The biggest component to selling anything is emotion. People buy on emotion. They can sense whether the representative is sincere or just putting it on to make the sale. Today’s consumer is very savvy. Do not underestimate their ability to see right through false emotion and excitement. Membership advisors must have a burning passion for fitness and living a healthy lifestyle. That passion must flow through their presentation and engulf their prospect.

2) Ignore the negativity.


Membership advisors should not get caught up reading doomsayer headlines and watching stock market results or chaos around the world. Yes, they must know what is going on, but, should not dwell on it. They should stay away from negative people. Everyone knows who they are. Have them run, not walk, away from them. Being distracted from their daily “success cycle” will only make matters worse.

Membership advisors must keep their PMA (Positive Mental Attitude) in check every day, no matter what is going on around them or in their own personal lives for that matter. They must stay focused.

3) Provide value.


Consumers are evaluating where to spend their hard-earned dollars. Membership advisors must make the value proposition relate to their goals and fitness needs. Showing prospects the value of starting an exercise program, and that starting now, makes more sense than ever. They must explain how spending less than $2 per day for a fitness membership (some may be as little as $0.50 and others as much as $5 per day) is a great value, especially when you determine what their daily spending habits are.

Check out these stats. According to the National Coffee Association, the average yearly coffee consumption per person in the United States is close to 4.4 Kg. Among coffee drinkers, the average coffee consumption in the United States is 3.1 cups of coffee per day. That adds up very quickly when you talk about two to four cups of coffee per day.

You probably don’t know that Americans spent 2 million on cosmetics last year alone and that cutting out cigarettes—whether you light up once or more than a dozen times a day—can save you hundreds, if not thousands, of dollars each year. A pack of cigarettes now costs more than $5 on average— with some states tacking on additional taxes that raise the price even more.

In New York City, local taxes have pushed the cost of a pack to about $10. I can add to this list, but you get the point. Members can join your program for a low fixed cost and enjoy the benefits of living a healthy lifestyle. Prepare your team by having membership advisors list as many cost benefit savings as they can.

4) Empathy versus sympathy.


Empathy is the capacity to recognize or understand another’s state of mind or emotion. It is often characterized as the ability to put oneself into another’s shoes, or to in some way, experience the outlook or emotions of another being within oneself.

Sympathy is a social affinity in which one person stands with another person, closely understanding his or her feelings.
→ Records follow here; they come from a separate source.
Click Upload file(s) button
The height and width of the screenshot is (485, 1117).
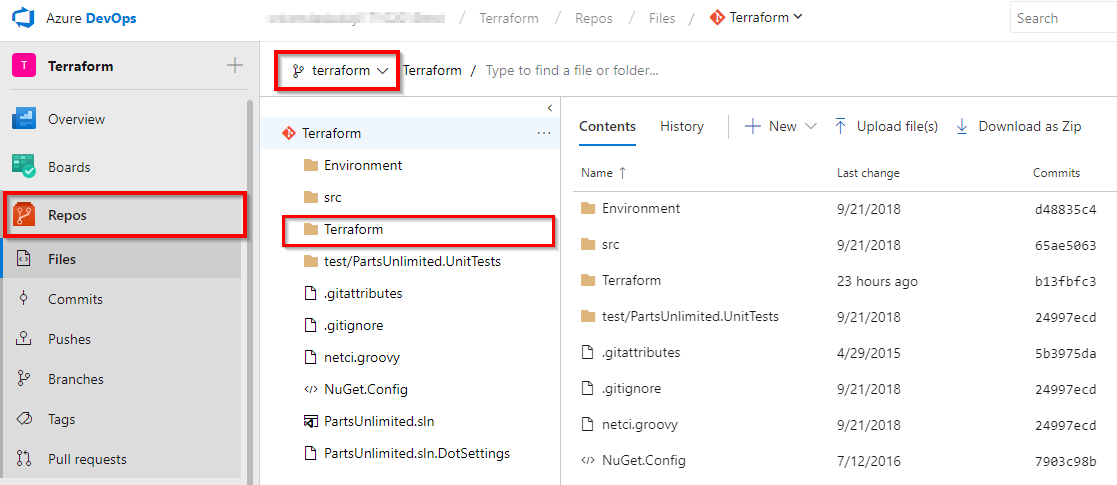885,126
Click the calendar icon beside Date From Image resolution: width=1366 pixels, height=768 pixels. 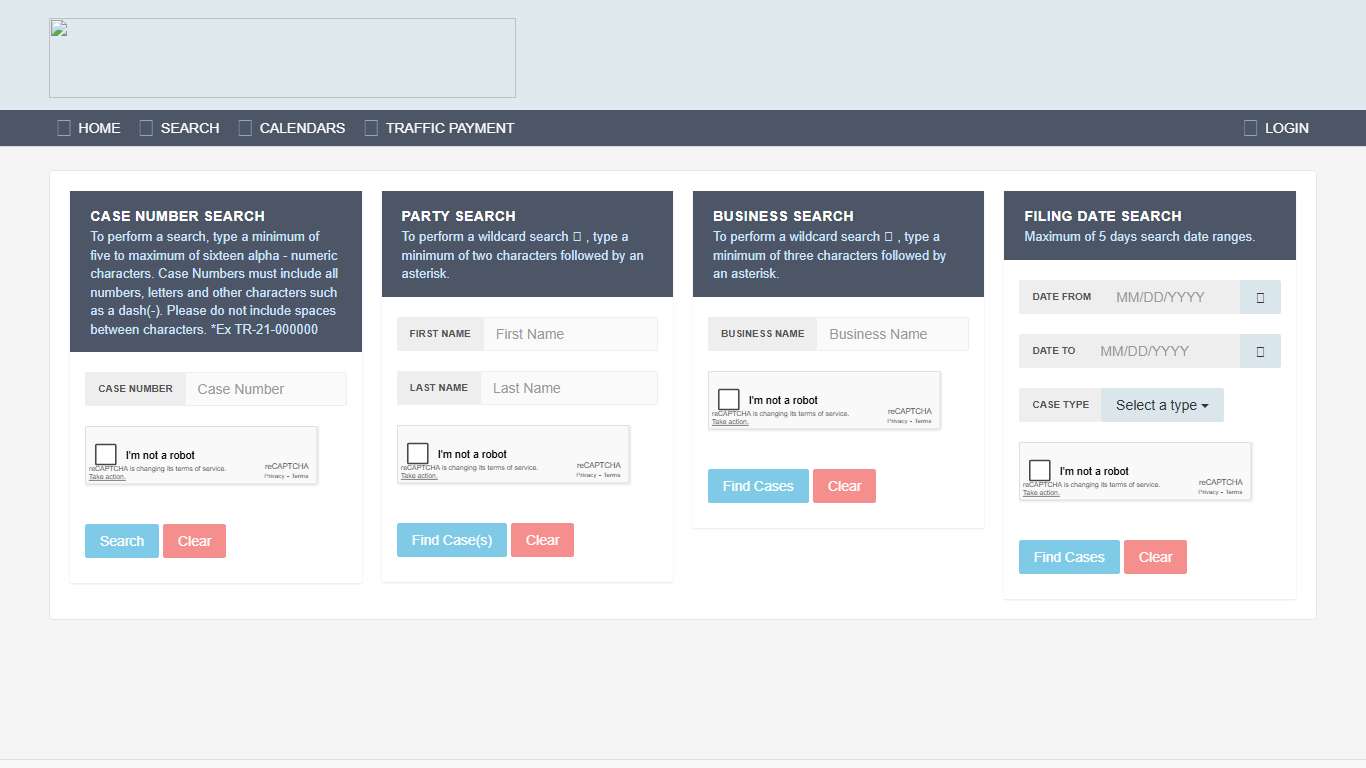coord(1260,297)
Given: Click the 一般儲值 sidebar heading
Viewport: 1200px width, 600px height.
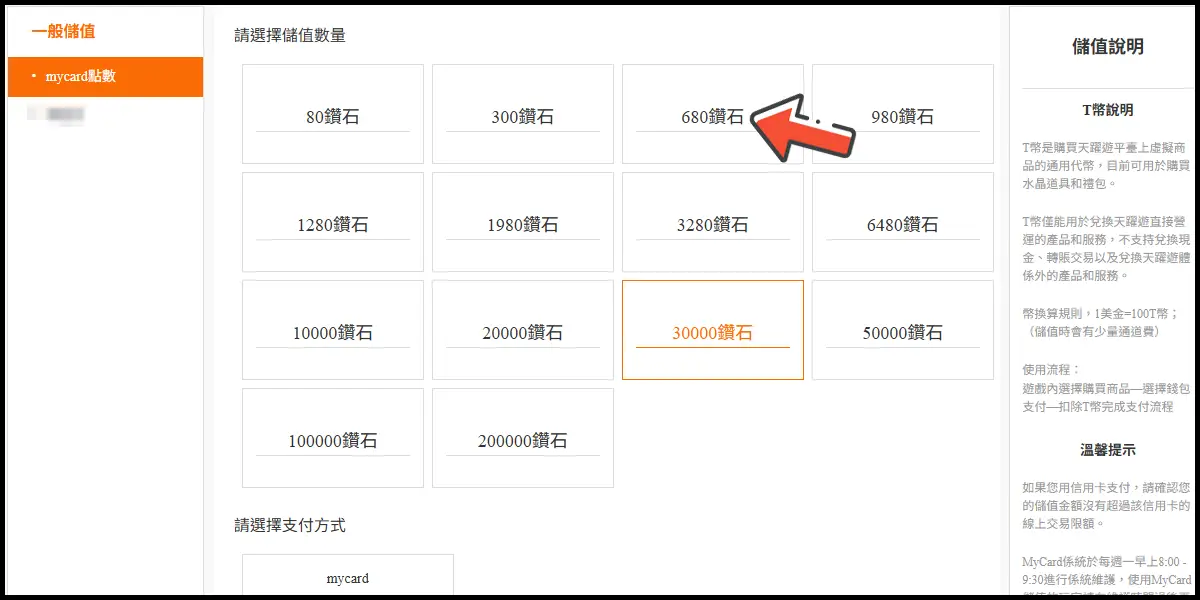Looking at the screenshot, I should (x=63, y=31).
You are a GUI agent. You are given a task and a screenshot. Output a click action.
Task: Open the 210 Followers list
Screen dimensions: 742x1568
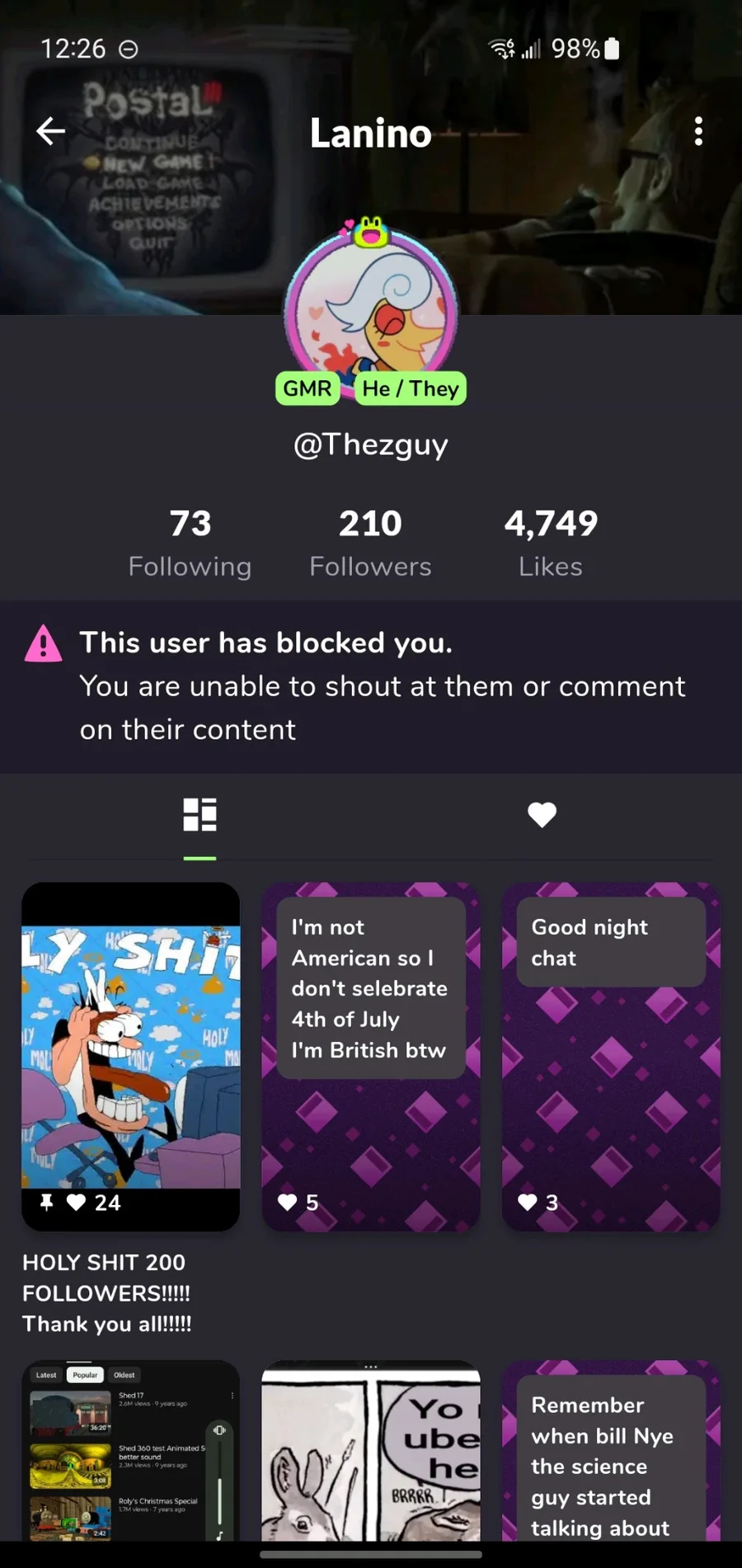click(x=370, y=543)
Membership advisers should not sympathize but empathize with prospects. They must understand their situation but not get caught up in their story. Bring the conversation back to results and benefits of joining your program. Turn each negative into a positive.

People on a tight budget usually don’t have much to do other than watch TV, read, and surf the web. That gets boring quickly and only encourages a less than healthy lifestyle. They can be at the gym, exercising, socializing, networking, and making new friends all for a low monthly fixed fee. They can read, surf the web, and watch TV while working out.

Selling memberships is not just giving a “Vanna White Tour,” as my partner and senior vice president, Deana Valente, calls it. Or as my good friend and colleague Casey Conrad calls it, the “Disney Tour,” and asking the all-too-familiar closing statement, “So what do you think?”

Selling is a profession and selling memberships is no different. Remember there is always a sale made during a tour of your facility. The consumer sells you or you sell the consumer. Which do you prefer?